Let’s think about coins again. Can you add one quarter and one dime? You could say there are two coins, but that’s not very useful. To find the total value of one quarter plus one dime, you change them to the same kind of unit—cents. One quarter equals \(25\) cents and one dime equals \(10\) cents, so the sum is \(35\) cents. See the figure below.

Similarly, when we add fractions with different denominators we have to convert them to equivalent fractions with a common denominator. With the coins, when we convert to cents, the denominator is \(100.\) Since there are \(100\) cents in one dollar, \(25\) cents is \(\frac{25}{100}\) and \(10\) cents is \(\frac{10}{100}.\) So we add \(\frac{25}{100}+\frac{10}{100}\) to get \(\frac{35}{100},\) which is \(35\) cents.

You have practiced adding and subtracting fractions with common denominators. Now let’s see what you need to do with fractions that have different denominators.

First, we will use fraction tiles to model finding the common denominator of \(\frac{1}{2}\) and \(\frac{1}{3}.\)

We’ll start with one \(\frac{1}{2}\) tile and \(\frac{1}{3}\) tile. We want to find a common fraction tile that we can use to match *both* \(\frac{1}{2}\) and \(\frac{1}{3}\) exactly.

If we try the \(\frac{1}{4}\) pieces, \(2\) of them exactly match the \(\frac{1}{2}\) piece, but they do not exactly match the \(\frac{1}{3}\) piece.

If we try the \(\frac{1}{5}\) pieces, they do not exactly cover the \(\frac{1}{2}\) piece or the \(\frac{1}{3}\) piece.

If we try the \(\frac{1}{6}\) pieces, we see that exactly \(3\) of them cover the \(\frac{1}{2}\) piece, and exactly \(2\) of them cover the \(\frac{1}{3}\) piece.

If we were to try the \(\frac{1}{12}\) pieces, they would also work.

Even smaller tiles, such as \(\frac{1}{24}\) and \(\frac{1}{48},\) would also exactly cover the \(\frac{1}{2}\) piece and the \(\frac{1}{3}\) piece.

The denominator of the largest piece that covers both fractions is the **least common denominator (LCD)** of the two fractions. So, the least common denominator of \(\frac{1}{2}\) and \(\frac{1}{3}\) is \(6.\)

Notice that all of the tiles that cover \(\frac{1}{2}\) and \(\frac{1}{3}\) have something in common: Their denominators are common multiples of \(2\) and \(3,\) the denominators of \(\frac{1}{2}\) and \(\frac{1}{3}.\) The least common multiple (LCM) of the denominators is \(6,\) and so we say that \(6\) is the least common denominator (LCD) of the fractions \(\frac{1}{2}\) and \(\frac{1}{3}.\)

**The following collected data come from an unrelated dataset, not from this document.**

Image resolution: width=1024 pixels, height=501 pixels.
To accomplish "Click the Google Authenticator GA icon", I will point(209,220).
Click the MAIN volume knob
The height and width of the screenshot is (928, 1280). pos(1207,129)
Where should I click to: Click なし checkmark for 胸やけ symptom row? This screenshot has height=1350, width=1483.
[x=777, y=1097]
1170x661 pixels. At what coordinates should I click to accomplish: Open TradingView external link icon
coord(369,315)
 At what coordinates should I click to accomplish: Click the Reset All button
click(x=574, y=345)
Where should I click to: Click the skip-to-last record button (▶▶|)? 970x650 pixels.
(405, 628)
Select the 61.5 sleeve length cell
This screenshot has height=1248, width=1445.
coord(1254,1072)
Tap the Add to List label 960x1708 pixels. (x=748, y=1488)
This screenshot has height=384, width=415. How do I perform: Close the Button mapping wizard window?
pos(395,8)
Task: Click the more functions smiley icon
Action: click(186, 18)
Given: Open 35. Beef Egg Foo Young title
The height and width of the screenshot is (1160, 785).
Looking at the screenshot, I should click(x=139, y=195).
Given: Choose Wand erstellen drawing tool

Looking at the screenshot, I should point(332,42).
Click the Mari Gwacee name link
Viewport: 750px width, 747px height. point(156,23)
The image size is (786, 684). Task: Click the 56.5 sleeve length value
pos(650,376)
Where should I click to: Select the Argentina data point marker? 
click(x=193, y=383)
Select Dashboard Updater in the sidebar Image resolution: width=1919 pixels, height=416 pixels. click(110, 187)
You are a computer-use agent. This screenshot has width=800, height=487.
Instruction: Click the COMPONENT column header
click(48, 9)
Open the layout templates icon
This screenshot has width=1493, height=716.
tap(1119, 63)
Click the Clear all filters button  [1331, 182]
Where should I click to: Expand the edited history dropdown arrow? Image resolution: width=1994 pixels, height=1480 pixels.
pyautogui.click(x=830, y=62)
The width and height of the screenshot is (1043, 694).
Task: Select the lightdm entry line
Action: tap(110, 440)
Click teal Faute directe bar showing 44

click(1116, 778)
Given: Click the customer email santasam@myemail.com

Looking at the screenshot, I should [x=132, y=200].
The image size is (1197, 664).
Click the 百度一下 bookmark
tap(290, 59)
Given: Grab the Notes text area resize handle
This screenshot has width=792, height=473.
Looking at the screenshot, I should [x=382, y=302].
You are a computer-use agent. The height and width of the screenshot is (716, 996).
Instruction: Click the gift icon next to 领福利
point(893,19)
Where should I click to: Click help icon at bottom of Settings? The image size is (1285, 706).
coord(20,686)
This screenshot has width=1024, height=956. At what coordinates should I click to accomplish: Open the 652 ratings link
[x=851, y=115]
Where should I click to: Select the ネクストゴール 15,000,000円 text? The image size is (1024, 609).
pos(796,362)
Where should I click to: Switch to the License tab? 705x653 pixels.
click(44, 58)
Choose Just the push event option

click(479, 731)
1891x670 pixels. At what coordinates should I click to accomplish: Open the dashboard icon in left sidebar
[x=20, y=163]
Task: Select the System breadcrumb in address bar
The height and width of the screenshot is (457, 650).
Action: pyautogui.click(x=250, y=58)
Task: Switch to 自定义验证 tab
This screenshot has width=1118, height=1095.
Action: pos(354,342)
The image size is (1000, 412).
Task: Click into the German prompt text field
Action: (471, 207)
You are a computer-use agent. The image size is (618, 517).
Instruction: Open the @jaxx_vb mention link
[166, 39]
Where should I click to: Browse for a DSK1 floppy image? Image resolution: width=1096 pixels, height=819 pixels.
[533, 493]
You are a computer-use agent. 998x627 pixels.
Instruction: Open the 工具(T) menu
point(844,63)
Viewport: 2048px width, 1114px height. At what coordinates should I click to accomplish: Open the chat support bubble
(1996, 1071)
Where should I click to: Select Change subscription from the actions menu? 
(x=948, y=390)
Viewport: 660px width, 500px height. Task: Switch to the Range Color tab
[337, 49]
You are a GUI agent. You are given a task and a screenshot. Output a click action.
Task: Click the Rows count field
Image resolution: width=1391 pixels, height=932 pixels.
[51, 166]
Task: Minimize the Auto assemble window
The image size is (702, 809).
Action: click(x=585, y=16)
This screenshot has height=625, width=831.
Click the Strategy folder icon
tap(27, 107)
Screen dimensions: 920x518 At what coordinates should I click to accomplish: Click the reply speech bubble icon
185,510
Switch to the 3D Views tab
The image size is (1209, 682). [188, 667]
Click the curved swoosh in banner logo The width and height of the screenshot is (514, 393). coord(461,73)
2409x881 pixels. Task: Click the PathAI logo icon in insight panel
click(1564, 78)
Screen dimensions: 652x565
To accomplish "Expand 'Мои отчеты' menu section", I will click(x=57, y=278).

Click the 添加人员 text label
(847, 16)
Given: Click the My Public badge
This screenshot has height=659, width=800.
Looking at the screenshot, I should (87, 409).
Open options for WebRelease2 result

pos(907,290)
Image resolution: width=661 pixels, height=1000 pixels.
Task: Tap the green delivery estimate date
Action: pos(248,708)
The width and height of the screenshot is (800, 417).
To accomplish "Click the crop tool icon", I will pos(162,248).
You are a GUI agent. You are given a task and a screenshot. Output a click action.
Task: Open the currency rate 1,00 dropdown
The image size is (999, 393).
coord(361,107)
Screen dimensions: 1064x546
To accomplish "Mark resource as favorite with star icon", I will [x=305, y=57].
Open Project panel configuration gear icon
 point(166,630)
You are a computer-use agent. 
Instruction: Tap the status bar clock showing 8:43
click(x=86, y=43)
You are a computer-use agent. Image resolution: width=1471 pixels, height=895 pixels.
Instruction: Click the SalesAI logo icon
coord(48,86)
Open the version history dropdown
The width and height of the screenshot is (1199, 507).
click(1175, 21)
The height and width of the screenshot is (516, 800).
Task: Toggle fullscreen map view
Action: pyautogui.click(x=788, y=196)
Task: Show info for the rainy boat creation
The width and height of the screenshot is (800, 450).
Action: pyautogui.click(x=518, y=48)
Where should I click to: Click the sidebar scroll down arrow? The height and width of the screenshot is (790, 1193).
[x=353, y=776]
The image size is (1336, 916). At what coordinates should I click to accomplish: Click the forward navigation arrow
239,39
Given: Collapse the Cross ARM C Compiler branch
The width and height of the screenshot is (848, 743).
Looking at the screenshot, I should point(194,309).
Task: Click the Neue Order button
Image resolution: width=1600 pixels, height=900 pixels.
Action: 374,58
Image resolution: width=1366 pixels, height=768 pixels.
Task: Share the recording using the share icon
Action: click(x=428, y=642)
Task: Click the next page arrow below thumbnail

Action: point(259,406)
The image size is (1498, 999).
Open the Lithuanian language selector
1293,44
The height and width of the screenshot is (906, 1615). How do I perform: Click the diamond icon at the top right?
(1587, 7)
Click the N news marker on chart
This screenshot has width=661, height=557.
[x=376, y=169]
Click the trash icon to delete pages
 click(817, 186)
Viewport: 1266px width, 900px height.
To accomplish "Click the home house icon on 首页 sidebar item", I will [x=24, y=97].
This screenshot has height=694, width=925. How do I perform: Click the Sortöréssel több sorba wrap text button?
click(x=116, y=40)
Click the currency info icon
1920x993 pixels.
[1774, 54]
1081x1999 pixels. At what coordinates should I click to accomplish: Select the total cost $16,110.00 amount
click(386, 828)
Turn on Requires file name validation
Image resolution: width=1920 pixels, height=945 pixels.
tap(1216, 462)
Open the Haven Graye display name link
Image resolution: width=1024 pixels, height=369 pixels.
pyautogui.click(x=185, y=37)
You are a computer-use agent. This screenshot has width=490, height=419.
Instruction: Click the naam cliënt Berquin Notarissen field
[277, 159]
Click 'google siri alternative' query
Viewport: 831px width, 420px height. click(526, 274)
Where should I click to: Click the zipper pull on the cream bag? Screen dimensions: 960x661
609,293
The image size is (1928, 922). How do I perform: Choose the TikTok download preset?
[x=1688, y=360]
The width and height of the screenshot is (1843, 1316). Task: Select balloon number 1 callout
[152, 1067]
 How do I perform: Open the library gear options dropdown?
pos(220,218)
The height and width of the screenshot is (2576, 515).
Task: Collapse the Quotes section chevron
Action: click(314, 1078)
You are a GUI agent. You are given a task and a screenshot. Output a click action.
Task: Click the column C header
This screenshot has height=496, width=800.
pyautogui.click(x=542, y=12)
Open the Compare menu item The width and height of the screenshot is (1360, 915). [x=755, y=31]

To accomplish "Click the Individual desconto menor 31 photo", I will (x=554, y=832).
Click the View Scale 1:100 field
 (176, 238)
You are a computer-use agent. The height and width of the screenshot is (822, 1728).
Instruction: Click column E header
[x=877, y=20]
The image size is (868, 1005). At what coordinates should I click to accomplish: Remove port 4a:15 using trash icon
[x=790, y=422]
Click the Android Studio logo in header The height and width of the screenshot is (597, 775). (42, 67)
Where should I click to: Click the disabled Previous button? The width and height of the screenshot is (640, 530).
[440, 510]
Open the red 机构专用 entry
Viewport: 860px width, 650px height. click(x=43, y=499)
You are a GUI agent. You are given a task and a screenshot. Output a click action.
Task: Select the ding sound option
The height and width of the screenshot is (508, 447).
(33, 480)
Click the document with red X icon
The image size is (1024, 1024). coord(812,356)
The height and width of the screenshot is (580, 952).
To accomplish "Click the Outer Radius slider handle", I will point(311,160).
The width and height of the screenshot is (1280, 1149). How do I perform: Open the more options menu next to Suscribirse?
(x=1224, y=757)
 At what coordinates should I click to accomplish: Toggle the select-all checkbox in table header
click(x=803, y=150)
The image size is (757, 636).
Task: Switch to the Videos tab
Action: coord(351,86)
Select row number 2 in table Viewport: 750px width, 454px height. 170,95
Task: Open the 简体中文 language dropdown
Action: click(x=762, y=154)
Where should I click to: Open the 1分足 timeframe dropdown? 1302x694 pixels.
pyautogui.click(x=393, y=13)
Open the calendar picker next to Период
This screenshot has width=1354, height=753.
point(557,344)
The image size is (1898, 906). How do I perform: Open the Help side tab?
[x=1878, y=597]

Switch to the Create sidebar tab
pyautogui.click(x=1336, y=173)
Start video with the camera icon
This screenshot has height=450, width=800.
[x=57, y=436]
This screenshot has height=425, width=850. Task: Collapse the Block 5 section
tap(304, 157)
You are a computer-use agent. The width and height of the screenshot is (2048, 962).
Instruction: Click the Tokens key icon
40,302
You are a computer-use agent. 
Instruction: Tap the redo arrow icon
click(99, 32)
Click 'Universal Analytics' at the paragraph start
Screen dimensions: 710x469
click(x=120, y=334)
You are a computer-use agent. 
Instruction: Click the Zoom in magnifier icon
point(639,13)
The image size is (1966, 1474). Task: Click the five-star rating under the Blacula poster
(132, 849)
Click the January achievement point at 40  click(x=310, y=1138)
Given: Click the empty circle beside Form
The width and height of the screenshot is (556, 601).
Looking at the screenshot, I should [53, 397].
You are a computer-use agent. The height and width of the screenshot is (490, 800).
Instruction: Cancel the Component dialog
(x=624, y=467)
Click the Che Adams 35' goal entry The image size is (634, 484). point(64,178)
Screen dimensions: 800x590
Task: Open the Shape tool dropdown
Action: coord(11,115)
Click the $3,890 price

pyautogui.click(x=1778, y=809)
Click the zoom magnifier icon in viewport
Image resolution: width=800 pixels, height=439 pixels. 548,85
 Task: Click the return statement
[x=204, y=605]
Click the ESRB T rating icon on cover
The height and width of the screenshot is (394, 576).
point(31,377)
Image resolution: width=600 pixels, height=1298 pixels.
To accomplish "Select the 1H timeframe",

### Least Common Denominator

The **least common denominator (LCD)** of two fractions is the least common multiple (LCM) of their denominators.

To find the LCD of two fractions, we will find the LCM of their denominators. We follow the procedure we used earlier to find the LCM of two numbers. We only use the denominators of the fractions, not the numerators, when finding the LCD.

## Example

Find the LCD for the fractions \(\frac{7}{12}\) and \(\frac{5}{18}.\)

### Solution

Factor each denominator into its primes. | |

List the primes of 12 and the primes of 18 lining them up in columns when possible. | |

Bring down the columns. | |

Multiply the factors. The product is the LCM. | \(\text{LCM}=36\) |

The LCM of 12 and 18 is 36, so the LCD of \(\frac{7}{12}\) and \(\frac{5}{18}\) is 36. | LCD of \(\frac{7}{12}\) and \(\frac{5}{18}\) is 36. |

To find the LCD of two fractions, find the LCM of their denominators. Notice how the steps shown below are similar to the steps we took to find the LCM.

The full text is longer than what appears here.